Supplied data
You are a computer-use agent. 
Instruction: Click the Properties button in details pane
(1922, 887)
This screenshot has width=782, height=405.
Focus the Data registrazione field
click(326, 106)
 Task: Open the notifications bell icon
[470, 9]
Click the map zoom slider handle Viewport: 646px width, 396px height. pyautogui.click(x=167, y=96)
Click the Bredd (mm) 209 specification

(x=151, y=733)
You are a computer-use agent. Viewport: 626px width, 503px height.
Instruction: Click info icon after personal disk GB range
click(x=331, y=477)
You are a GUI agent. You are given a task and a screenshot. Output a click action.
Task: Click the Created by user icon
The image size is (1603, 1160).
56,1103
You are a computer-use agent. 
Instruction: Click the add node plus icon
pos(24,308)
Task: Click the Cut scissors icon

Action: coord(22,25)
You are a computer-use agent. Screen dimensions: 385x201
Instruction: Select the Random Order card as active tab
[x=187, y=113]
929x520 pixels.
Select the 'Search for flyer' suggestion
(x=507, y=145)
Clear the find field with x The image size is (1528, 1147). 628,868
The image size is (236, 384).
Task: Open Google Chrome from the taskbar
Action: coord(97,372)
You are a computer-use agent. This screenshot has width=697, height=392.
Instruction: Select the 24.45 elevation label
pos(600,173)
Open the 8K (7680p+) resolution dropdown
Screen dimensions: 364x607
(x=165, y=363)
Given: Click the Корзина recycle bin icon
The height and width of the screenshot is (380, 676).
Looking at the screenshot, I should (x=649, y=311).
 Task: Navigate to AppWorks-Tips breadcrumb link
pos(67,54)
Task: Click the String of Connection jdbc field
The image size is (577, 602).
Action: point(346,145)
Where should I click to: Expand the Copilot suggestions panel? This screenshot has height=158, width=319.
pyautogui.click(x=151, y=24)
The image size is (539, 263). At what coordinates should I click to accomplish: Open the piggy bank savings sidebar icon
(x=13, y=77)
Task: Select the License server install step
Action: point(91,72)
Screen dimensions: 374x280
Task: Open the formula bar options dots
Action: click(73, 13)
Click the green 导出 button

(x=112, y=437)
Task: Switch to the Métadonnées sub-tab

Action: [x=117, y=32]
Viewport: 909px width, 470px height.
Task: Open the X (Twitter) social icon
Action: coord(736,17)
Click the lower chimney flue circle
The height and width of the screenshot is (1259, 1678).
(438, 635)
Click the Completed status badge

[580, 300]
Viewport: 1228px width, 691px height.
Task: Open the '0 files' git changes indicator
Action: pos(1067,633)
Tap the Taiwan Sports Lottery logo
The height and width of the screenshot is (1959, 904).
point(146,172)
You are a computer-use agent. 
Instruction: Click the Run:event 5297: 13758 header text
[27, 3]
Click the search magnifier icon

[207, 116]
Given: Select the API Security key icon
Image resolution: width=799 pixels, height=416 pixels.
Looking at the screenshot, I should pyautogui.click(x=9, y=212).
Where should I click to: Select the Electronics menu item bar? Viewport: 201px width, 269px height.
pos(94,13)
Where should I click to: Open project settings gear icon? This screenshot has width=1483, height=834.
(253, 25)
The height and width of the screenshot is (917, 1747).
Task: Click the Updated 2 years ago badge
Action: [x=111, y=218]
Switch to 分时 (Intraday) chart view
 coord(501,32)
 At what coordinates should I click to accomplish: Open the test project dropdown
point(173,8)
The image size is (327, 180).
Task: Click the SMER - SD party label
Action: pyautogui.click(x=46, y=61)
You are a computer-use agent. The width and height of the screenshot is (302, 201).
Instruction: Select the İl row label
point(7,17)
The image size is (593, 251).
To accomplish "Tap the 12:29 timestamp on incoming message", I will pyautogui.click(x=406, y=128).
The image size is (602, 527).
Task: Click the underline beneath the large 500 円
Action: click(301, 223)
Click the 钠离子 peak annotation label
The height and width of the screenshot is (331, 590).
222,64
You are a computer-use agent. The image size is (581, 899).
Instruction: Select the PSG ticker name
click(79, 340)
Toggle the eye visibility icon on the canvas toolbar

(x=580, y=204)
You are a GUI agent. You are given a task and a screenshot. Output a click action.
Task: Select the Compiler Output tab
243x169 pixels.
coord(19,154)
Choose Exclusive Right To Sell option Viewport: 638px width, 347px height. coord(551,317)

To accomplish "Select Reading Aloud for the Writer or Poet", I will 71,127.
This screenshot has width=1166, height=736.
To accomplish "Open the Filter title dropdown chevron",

Given instruction
Duplicate all of the material above verbatim, keeping every line in its original order and form.

Task answer
You are a computer-use agent. 
Instruction: Click the Properties button in details pane
(1922, 887)
This screenshot has width=782, height=405.
Focus the Data registrazione field
click(326, 106)
 Task: Open the notifications bell icon
[470, 9]
Click the map zoom slider handle Viewport: 646px width, 396px height. pyautogui.click(x=167, y=96)
Click the Bredd (mm) 209 specification

(x=151, y=733)
You are a computer-use agent. Viewport: 626px width, 503px height.
Instruction: Click info icon after personal disk GB range
click(x=331, y=477)
You are a GUI agent. You are given a task and a screenshot. Output a click action.
Task: Click the Created by user icon
The image size is (1603, 1160).
56,1103
You are a computer-use agent. 
Instruction: Click the add node plus icon
pos(24,308)
Task: Click the Cut scissors icon

Action: coord(22,25)
You are a computer-use agent. Screen dimensions: 385x201
Instruction: Select the Random Order card as active tab
[x=187, y=113]
929x520 pixels.
Select the 'Search for flyer' suggestion
(x=507, y=145)
Clear the find field with x The image size is (1528, 1147). 628,868
The image size is (236, 384).
Task: Open Google Chrome from the taskbar
Action: coord(97,372)
You are a computer-use agent. This screenshot has width=697, height=392.
Instruction: Select the 24.45 elevation label
pos(600,173)
Open the 8K (7680p+) resolution dropdown
Screen dimensions: 364x607
(x=165, y=363)
Given: Click the Корзина recycle bin icon
The height and width of the screenshot is (380, 676).
Looking at the screenshot, I should (x=649, y=311).
 Task: Navigate to AppWorks-Tips breadcrumb link
pos(67,54)
Task: Click the String of Connection jdbc field
The image size is (577, 602).
Action: point(346,145)
Where should I click to: Expand the Copilot suggestions panel? This screenshot has height=158, width=319.
pyautogui.click(x=151, y=24)
The image size is (539, 263). At what coordinates should I click to accomplish: Open the piggy bank savings sidebar icon
(x=13, y=77)
Task: Select the License server install step
Action: point(91,72)
Screen dimensions: 374x280
Task: Open the formula bar options dots
Action: click(73, 13)
Click the green 导出 button

(x=112, y=437)
Task: Switch to the Métadonnées sub-tab

Action: [x=117, y=32]
Viewport: 909px width, 470px height.
Task: Open the X (Twitter) social icon
Action: coord(736,17)
Click the lower chimney flue circle
The height and width of the screenshot is (1259, 1678).
(438, 635)
Click the Completed status badge

[580, 300]
Viewport: 1228px width, 691px height.
Task: Open the '0 files' git changes indicator
Action: pos(1067,633)
Tap the Taiwan Sports Lottery logo
The height and width of the screenshot is (1959, 904).
point(146,172)
You are a computer-use agent. 
Instruction: Click the Run:event 5297: 13758 header text
[27, 3]
Click the search magnifier icon

[207, 116]
Given: Select the API Security key icon
Image resolution: width=799 pixels, height=416 pixels.
Looking at the screenshot, I should pyautogui.click(x=9, y=212).
Where should I click to: Select the Electronics menu item bar? Viewport: 201px width, 269px height.
pos(94,13)
Where should I click to: Open project settings gear icon? This screenshot has width=1483, height=834.
(253, 25)
The height and width of the screenshot is (917, 1747).
Task: Click the Updated 2 years ago badge
Action: [x=111, y=218]
Switch to 分时 (Intraday) chart view
 coord(501,32)
 At what coordinates should I click to accomplish: Open the test project dropdown
point(173,8)
The image size is (327, 180).
Task: Click the SMER - SD party label
Action: pyautogui.click(x=46, y=61)
You are a computer-use agent. The width and height of the screenshot is (302, 201).
Instruction: Select the İl row label
point(7,17)
The image size is (593, 251).
To accomplish "Tap the 12:29 timestamp on incoming message", I will pyautogui.click(x=406, y=128).
The image size is (602, 527).
Task: Click the underline beneath the large 500 円
Action: click(301, 223)
Click the 钠离子 peak annotation label
The height and width of the screenshot is (331, 590).
222,64
You are a computer-use agent. The image size is (581, 899).
Instruction: Select the PSG ticker name
click(79, 340)
Toggle the eye visibility icon on the canvas toolbar

(x=580, y=204)
You are a GUI agent. You are given a task and a screenshot. Output a click action.
Task: Select the Compiler Output tab
243x169 pixels.
coord(19,154)
Choose Exclusive Right To Sell option Viewport: 638px width, 347px height. coord(551,317)

To accomplish "Select Reading Aloud for the Writer or Poet", I will 71,127.
This screenshot has width=1166, height=736.
To accomplish "Open the Filter title dropdown chevron",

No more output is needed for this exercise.